Qualcuno obietterà che le responsabilità dell’educazione dei giovani ricadano sulla famiglia e sulla scuola. Oggi, tuttavia, esistono diverse agenzie educative che influiscono sulla formazione e sulla crescita dell’infanzia e dell’adolescenza. Esse spesso entrano in conflitto con l’educazione classica di un tempo in cui un padre, una madre, una rete parentale erano in grado di “impostare” ed orientare i giovani.
Anche la Tv è a tutti gli effetti un’agenzia educativa che addirittura precede la scuola stessa, e, in quanto tale, deve porsi la questione morale. Si tratta in fondo anche di un servizio pubblico e come tale deve essere realizzato e implementato.

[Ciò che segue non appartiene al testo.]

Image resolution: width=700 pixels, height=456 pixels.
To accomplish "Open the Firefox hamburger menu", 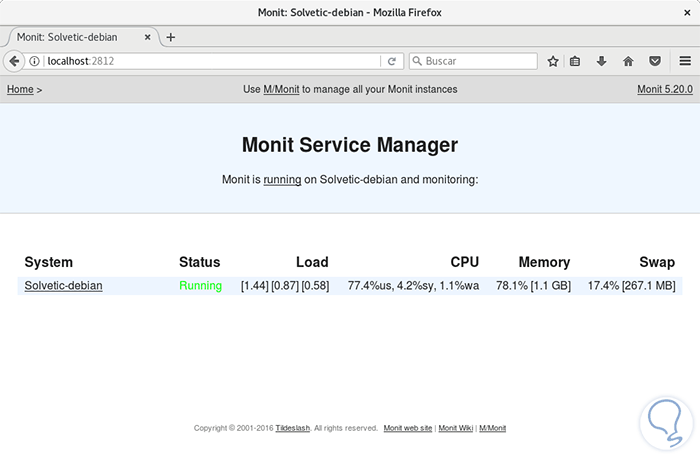I will coord(684,61).
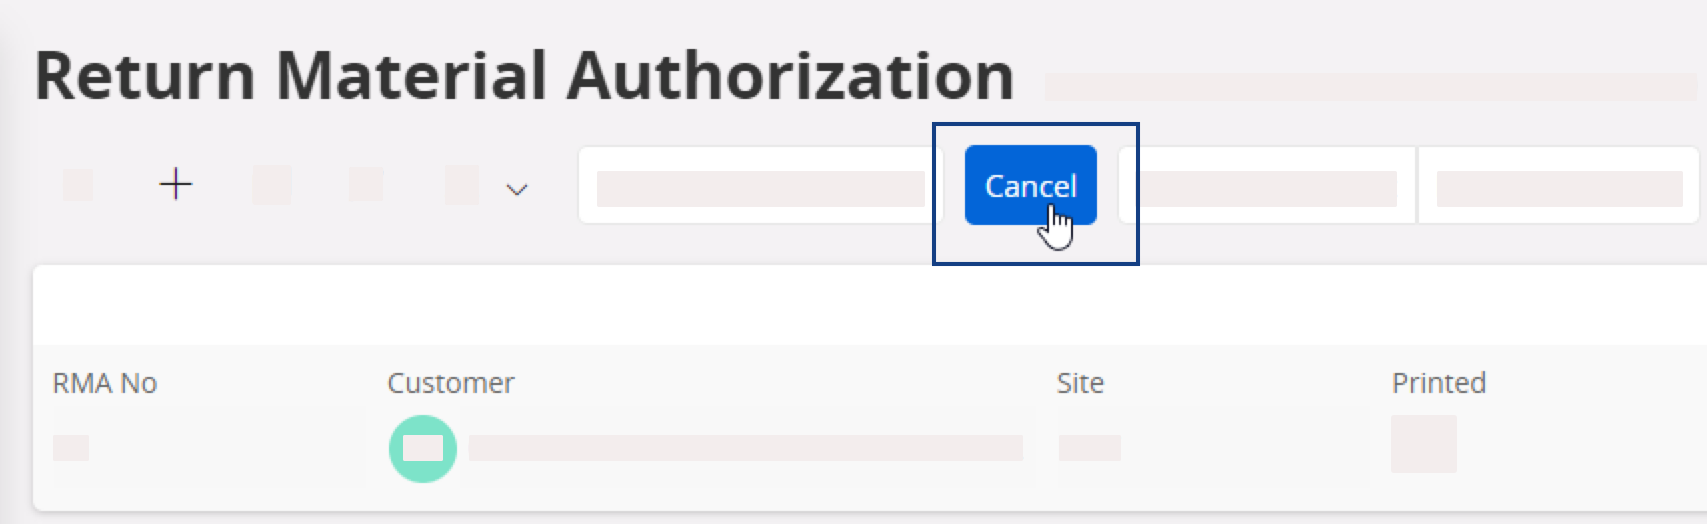Click the blurred button left of Cancel
This screenshot has width=1707, height=524.
point(761,187)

Quando ci si appella alla questione morale non si auspica alcuna repressione, neppure una vigilanza sospettosa e minacciosa. Non si chiede la censura. Gli addetti ai lavori, tuttavia, in primis i dirigenti delle emittenti televisive, gli stessi opinion leaders devono maturare la consapevolezza e la responsabilità del linguaggio e dei comportamenti usati, ostentati.
Già Platone nel V libro della Repubblica esortava i poeti e i commediografi del suo tempo a proporre eroi e immagini moralmente utili alla crescita degli adolescenti. Figurarsi dei bambini! Il filosofo greco sosteneva infatti con la “teoria della mimesi” la tesi dell’imitazione, per cui l’esposizione a scene di violenza, continue e gratuite, a suo avviso, potevano indurre nei bambini, nei giovani una reazione analoga per imitazione e/o per assuefazione.

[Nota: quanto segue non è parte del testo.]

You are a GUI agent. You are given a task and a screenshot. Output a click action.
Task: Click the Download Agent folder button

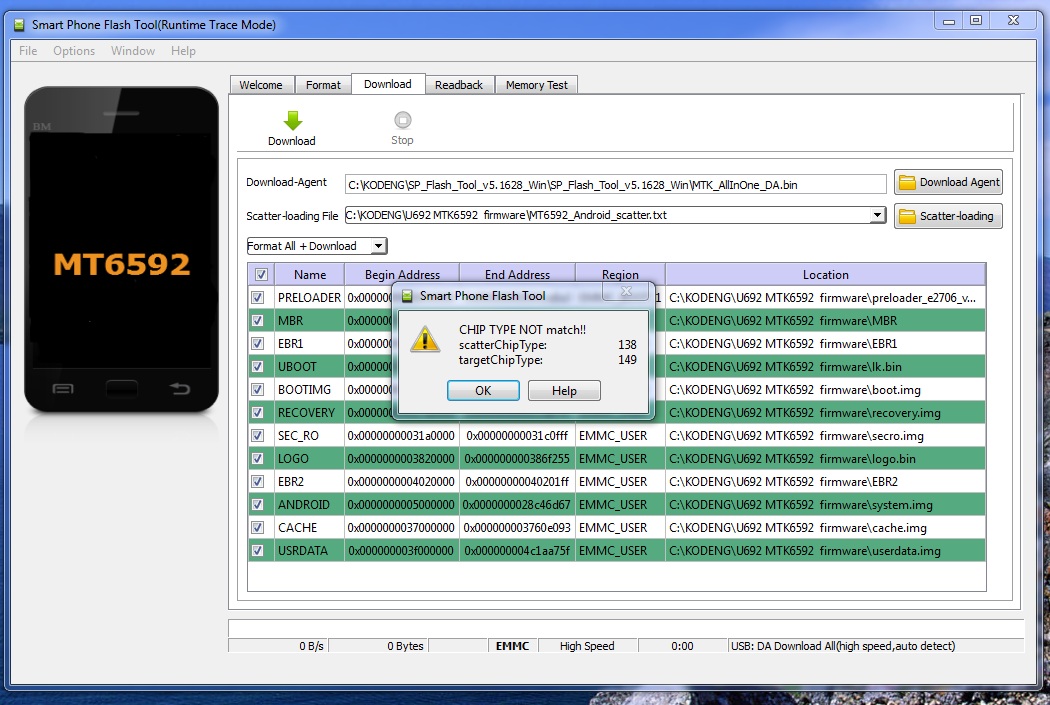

Diversi studi statunitensi, già molti anni fa, sostenevano che “la presenza della televisione nelle case degli americani ha prodotto la peggiore delle epidemie di violenza giovanile che il paese abbia mai conosciuto”
Oggi, quotidianamente, anche nelle fasce orarie pomeridiane, si fruiscono immagini e linguaggi non adatti neppure a un pubblico adulto. Vi sono programmi di successo, talk show, i cui opinion leaders si esprimono e si comportano in modo diseducativo, favorendo esempi di bullismo e di turpiloquio. Questi sì che sarebbero da censurare, anzi da denunciare!